Forti a déclaré à ISS Today que les autorités américaines privilégient « les priorités historiques de la réforme du maintien de la paix, telles que la performance, l'efficacité et la responsabilité, tandis que leurs diplomates à l'ONU s’attardent sur le renouvellement des mandats des missions et les négociations budgétaires ».
La dissonance de Washington sur la question était évidente à Berlin. « Les États-Unis n'ont fait aucune promesse lors du sommet de Berlin », a déclaré Forti. « Il s'agit d'une décision inhabituelle, mais pas surprenante ».
Il a déclaré que les États-Unis, qui « ont organisé le premier sommet des dirigeants sur le maintien de la paix en 2014 et sont toujours l'un des coprésidents du format ministériel actuel, ont pris des engagements durant les conférences précédentes (y compris les deux organisées pendant le premier mandat de Trump) ». Mais, « certains membres de l'administration actuelle semblent rejeter le maintien de la paix de l'ONU dans son ensemble ».
Le CSNU n’a autorisé aucune nouvelle mission de maintien de la paix depuis 2014
Outre les arguments politiques en faveur du maintien de la paix, la réunion de Berlin a renforcé l’importance des réformes. Ce thème est récurrent dans les discussions sur les défis politiques, opérationnels et financiers du maintien de la paix. Le Pacte pour l'avenir de 2024 a renforcé la nécessité d'une réforme, et les États membres ont demandé un examen des diverses formes d'opérations de paix des Nations unies.
Un récent rapport de l’Alliance mondiale pour les opérations de paix souligne que les États membres et les partenaires devraient réformer le maintien de la paix sans en perdre les caractéristiques essentielles.
Le ministre allemand des affaires étrangères, Johann Wadephul, l'a affirmé lors de la conférence ministérielle, en déclarant que le maintien de la paix devait « s'adapter à un environnement international en mutation ». Il a indiqué qu’il faut envisager plusieurs changements, notamment des mandats réalistes, une approche modulaire, des stratégies de transition et de sortie claires, l'appropriation locale et les implications de la diminution des ressources.
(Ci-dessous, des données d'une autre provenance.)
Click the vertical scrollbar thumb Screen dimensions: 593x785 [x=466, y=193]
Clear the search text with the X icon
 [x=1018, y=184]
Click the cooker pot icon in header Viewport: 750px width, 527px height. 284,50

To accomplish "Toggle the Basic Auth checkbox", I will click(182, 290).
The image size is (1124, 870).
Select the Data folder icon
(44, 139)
Comme l'a souligné le secrétaire général des Nations unies, António Guterres, ces suggestions nécessitent un soutien politique, car « les opérations de paix ne peuvent réussir [sans] une solution politique ». Cela comprend la mise en place de processus et d’accords de paix, ainsi que l’utilisation des mécanismes existants de prévention des conflits et de médiation.
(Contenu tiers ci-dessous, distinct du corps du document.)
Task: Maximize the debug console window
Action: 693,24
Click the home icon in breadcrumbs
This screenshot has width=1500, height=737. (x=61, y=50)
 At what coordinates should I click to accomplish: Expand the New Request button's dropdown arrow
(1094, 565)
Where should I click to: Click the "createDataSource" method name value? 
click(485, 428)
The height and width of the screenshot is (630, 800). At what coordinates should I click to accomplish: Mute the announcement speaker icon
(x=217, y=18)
Il faut traduire le soutien au maintien de la paix en actions et politiques diplomatiques concrètes
Les résultats de la réunion ministérielle seront pris en compte dans l'examen des opérations de paix des Nations unies en 2025 et 2026. Cependant, le principal défi consiste à traduire l’appui politique général au maintien de la paix en actions et politiques diplomatiques tangibles. Comme l'a récemment écrit Comfort Ero, directeur de l'ICG, les États membres semblent ne pas « comprendre comment l'ONU peut adapter ses efforts de maintien et de rétablissement de la paix dans l'environnement politique et sécuritaire instable actuel ».
Ces défis doivent être relevés au CSNU, où les engagements fermes des États membres pour la mise en œuvre de réformes sont nécessaires. L'élargissement du débat à d'autres plateformes, telles que l'Assemblée générale des Nations unies, permettra de regrouper les soutiens autour de solutions politiques. En fin de compte, la réforme des opérations de paix exige une vaste coalition entre les États membres de l’ONU, les acteurs régionaux et la société civile.